- **Material for this exercise**
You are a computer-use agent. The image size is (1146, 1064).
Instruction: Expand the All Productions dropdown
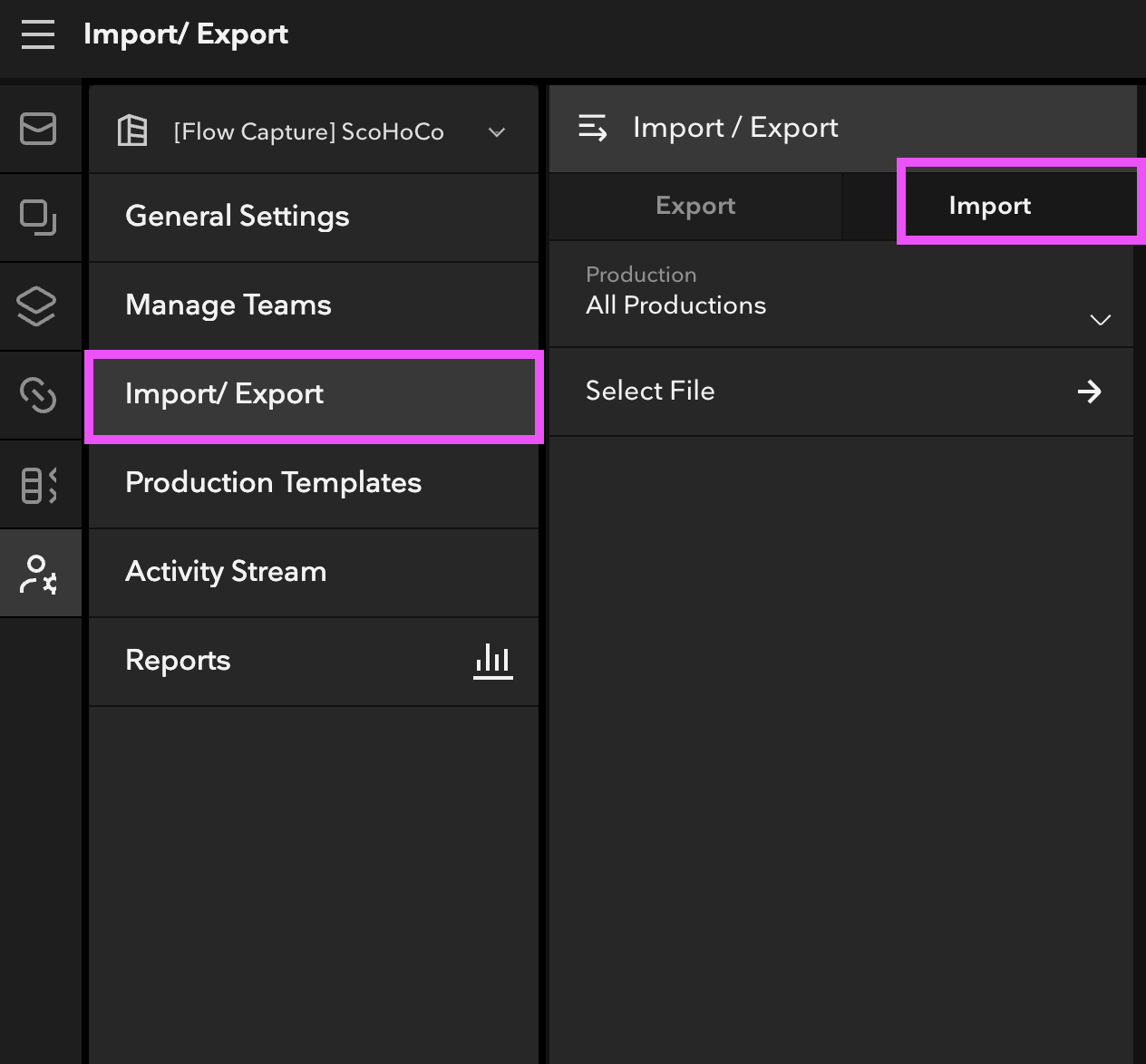pyautogui.click(x=1100, y=320)
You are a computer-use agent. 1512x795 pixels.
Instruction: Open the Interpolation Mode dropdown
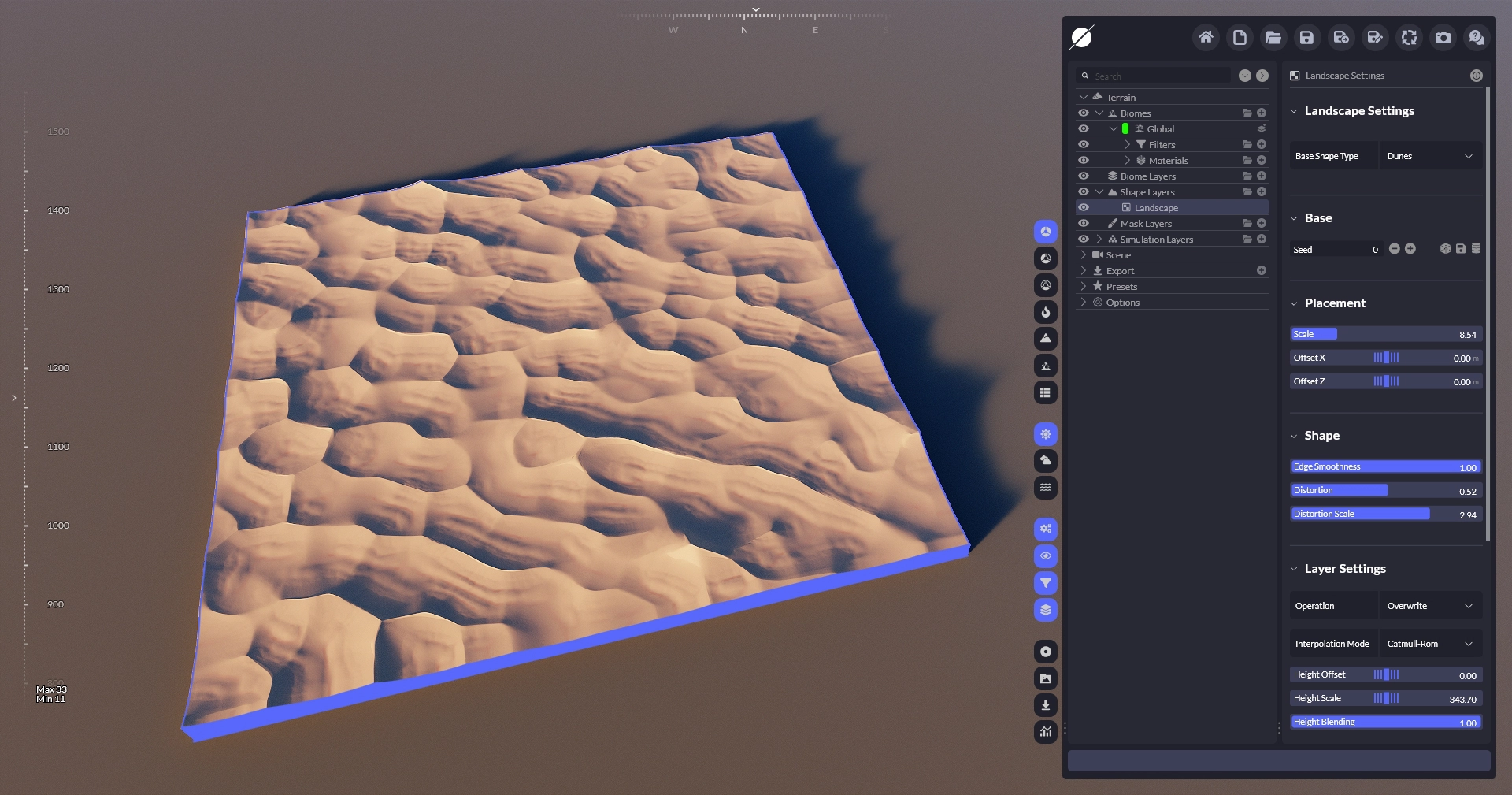1429,644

- **Goal**
Copy out every line of the records again, requests included, but shift each coordinate in the answers by adding -89 to it. Leave out the pictures.

- **Complete output**
You are a computer-use agent. The image size is (1146, 1064).
Instruction: Expand the All Productions dropdown
pyautogui.click(x=1011, y=231)
You are a computer-use agent. 1512x795 pixels.
Instruction: Open the Interpolation Mode dropdown
1340,555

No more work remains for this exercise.